De fait, auteurice est un job précaire. Les grands noms qu’on connaît toutes ont sûrement plus de moyens que les inconnu·es, mais il est faux de penser que la notoriété fait automatiquement le pouvoir économique, dans ce métier. Notamment parce que quand on connaît un·e auteur·ice et qu’on suit son travail, on pense que tout le monde le connaît comme nous. Mais tout le monde n’est pas Marc Lévy.
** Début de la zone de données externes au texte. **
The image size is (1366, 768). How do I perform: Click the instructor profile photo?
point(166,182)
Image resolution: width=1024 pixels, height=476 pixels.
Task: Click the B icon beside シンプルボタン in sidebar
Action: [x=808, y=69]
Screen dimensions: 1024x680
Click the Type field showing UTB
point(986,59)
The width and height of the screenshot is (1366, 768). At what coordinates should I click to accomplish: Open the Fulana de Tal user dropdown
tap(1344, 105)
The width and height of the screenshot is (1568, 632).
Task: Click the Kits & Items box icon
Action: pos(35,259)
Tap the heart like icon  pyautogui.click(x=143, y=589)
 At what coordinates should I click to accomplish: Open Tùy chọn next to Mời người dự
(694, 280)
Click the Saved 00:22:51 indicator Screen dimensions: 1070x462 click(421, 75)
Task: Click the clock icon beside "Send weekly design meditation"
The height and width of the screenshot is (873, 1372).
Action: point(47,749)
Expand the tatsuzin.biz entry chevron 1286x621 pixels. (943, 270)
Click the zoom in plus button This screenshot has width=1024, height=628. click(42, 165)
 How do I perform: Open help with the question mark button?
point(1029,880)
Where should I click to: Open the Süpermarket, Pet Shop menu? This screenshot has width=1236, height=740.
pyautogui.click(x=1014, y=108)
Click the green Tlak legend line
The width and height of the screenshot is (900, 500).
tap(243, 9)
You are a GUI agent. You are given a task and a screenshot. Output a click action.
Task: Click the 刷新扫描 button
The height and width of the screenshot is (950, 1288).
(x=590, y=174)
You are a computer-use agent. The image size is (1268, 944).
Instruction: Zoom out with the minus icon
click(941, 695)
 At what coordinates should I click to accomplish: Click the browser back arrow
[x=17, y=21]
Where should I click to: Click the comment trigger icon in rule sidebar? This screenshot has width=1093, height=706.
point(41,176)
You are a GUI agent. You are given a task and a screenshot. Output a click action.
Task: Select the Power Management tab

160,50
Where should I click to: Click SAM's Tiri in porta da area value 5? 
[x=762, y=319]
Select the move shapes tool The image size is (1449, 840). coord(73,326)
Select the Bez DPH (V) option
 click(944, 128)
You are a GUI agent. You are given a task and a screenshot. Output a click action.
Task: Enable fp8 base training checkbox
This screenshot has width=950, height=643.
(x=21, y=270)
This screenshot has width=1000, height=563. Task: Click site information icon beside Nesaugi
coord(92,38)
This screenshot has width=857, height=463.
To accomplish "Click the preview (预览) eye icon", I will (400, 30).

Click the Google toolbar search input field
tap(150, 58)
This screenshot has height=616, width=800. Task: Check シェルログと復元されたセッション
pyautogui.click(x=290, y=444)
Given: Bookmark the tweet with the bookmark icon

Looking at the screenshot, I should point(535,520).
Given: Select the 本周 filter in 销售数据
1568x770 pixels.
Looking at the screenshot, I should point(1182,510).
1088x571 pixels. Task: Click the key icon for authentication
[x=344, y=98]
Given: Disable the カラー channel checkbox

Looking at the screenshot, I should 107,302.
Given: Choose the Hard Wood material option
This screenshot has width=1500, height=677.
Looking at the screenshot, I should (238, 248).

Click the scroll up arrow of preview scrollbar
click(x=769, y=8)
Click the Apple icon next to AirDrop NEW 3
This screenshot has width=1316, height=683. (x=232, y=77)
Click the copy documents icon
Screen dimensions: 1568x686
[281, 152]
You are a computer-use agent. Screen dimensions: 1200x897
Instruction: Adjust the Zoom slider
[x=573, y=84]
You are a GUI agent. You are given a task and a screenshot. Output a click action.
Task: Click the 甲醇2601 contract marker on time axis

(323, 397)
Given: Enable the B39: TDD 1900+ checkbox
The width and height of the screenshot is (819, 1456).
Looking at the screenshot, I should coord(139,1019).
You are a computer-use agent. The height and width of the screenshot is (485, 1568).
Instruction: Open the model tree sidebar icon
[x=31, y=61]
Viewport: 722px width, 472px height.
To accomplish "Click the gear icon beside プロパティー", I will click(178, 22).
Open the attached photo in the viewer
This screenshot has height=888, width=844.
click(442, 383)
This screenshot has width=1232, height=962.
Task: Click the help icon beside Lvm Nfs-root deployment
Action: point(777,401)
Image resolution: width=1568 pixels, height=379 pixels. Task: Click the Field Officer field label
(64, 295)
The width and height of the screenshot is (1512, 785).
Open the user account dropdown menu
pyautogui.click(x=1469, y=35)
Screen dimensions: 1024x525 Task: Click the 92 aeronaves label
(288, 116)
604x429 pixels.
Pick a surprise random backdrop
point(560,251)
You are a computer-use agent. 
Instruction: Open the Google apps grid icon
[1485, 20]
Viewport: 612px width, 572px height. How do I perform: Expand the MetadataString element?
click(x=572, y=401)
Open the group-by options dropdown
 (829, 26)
À titre d’exemple, la romancière la plus lue en France est Virginie Grimaldi, et elle a quitté Fayard peu après l’annonce du départ de l’ancienne directrice, Sophie de Closets. Un départ qui s’est fait avant l’arrivée de Bolloré dans l’affaire. Parce qu’avant d’appartenir à Bolloré, Fayard appartenait à Lagardère, et c’est un milliardaire aussi, copain avec Sarkozy. Vous le saviez ?
Les livres de Virginie Grimaldi se vendent à des centaines de milliers d’exemplaires. Je suis très heureuse qu’elle ait pu partir quand le vent a tourné sans avoir trop à craindre qu’une autre maison veuille bien d’elle. Ce n’est pas le cas de la vaste majorité des gens que vous lisez.

Dans l’état actuel des choses, la majorité des livres que vous lisez sont écrits par des personnes qui ne gagnent pas un smic net par an pour les écrire. Je suis une grande défenseuse de l’édition indépendante (50% de mes livres sont publiés par des éditeurices indépendant·es) mais où est l’argent ? Déjà pas de ouf dans les grands groupes, mais alors pas du tout dans les petites maisons. Elles sont super, on les adore, travailler avec elles est souvent un plaisir et leur confier nos textes engagés, des décisions militantes aussi. Sauf qu’à côté eh bien il faut manger. On va là où on veut bien de nous. Parfois on a le luxe du choix (j’ai refusé de vendre Moi les hommes, je les déteste, au groupe éditorial de Berlusconi en Italie), parfois pas du tout.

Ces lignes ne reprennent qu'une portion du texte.